COMPACT SUVs are increasingly the pre-eminent choice for family car buyers and, with manufacturers clamouring to get on board the gravy train, there is a bewildering choice available.
Honda's offering in this buoyant sector is the HR-V, which has been around for four years now after reintroducing a nameplate first associated with the brand in the early noughties.
A mild refresh last year kept styling, engines and equipment levels up to date and with its rakish roofline, tapering windows and strong character lines along the flanks, the manufacturer would like you to think of the HR-V as being rather sporty.
In truth, however, although certainly not unattractive, this is a car which tends to blend in rather than stand out from the crowd and its real strengths lie in the long-established Honda virtues, at least where its family-focused models are concerned, of space and practicality.
All versions feature the Japanese carmaker's ‘Magic Seat' system, which offers multiple configuration possibilities for the 60:40 split rear seats depending upon whether passenger or load carrying, or a combination of both, is the priority.
In utility mode, the rear seat backs fold down to form a flat load bay that is almost two metres long for carrying large and bulky items.
Tall mode sees the rear seat bases flip up, cinema style, into a vertical position to create a cargo height of 1.24 metres from floor to ceiling, allowing tall objects to be placed behind the front seats.
Finally, in long mode, the front passenger seat back can be folded backwards and the rear seat back forwards, forming a ‘tunnel' that is able to accommodate items up to 2.44 metres long.
Such versatility means a trip to Ikea or the local tip, for instance, should pose few challenges even for this relatively compact motor!
When not flat-pack furniture shopping, though, and with all the seats in their usual positions the HR-V offers comfortable space for four adults, or five kids, with good rear head and leg room, while the boot, at 470 litres, is generous for the class and will cope with most day-to-day needs.
The quality of the interior also impresses with soft textured materials and contrasting piano black plastic finishes used to good effect to create an upmarket feel, further boosted in our high-spec EX model by plush leather upholstery.

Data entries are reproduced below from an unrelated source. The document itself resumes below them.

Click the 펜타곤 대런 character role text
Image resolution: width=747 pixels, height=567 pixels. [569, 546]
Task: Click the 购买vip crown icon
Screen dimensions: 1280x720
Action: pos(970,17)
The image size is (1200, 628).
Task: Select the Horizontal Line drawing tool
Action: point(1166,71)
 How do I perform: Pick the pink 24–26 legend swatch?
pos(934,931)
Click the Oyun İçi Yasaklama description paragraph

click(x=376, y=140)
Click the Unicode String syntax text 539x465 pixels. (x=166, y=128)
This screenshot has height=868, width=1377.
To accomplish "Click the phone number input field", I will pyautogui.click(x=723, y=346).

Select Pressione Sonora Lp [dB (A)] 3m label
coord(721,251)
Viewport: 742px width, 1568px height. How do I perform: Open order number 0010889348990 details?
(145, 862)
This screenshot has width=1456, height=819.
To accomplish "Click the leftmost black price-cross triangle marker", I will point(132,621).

S, SE and Sport grades complete the range with a straightforward choice between 1.5-litre petrol and 1.6-litre diesel engines, a turbocharged version of the 1.5-litre being reserved exclusively for Sport versions.
A six-speed manual gearbox is standard but petrol cars can also be specified with the continuously variable transmission (CVT) that ours had.
Like most CVTs, however, this proves a little sluggish to respond, resulting in a wailing engine as the revs build, and you may conclude that it's not worth the extra Â£1,200 or so it adds to the price unless you're absolutely dead set on an automatic.
For a high-riding SUV the HR-V does handle pretty well, though, avoiding overly excessive body roll in bends if driven sensibly and remaining settled and composed on our increasingly dodgy road surfaces.
Steering is light and accurate and, all told, this is an uncomplicated car to drive that copes equally well manoeuvring around town or cruising on the open road.
It's also pretty well equipped, with all versions getting climate control, cruise control, automatic lights, powered and heated wing mirrors, digital radio and automatic emergency braking.
EX trim adds a good many bells and whistles, including a touchscreen infotainment system with navigation, rearview camera, keyless entry and ignition, heated front seats, lane departure warning and an opening panoramic glass sunroof with sunblind.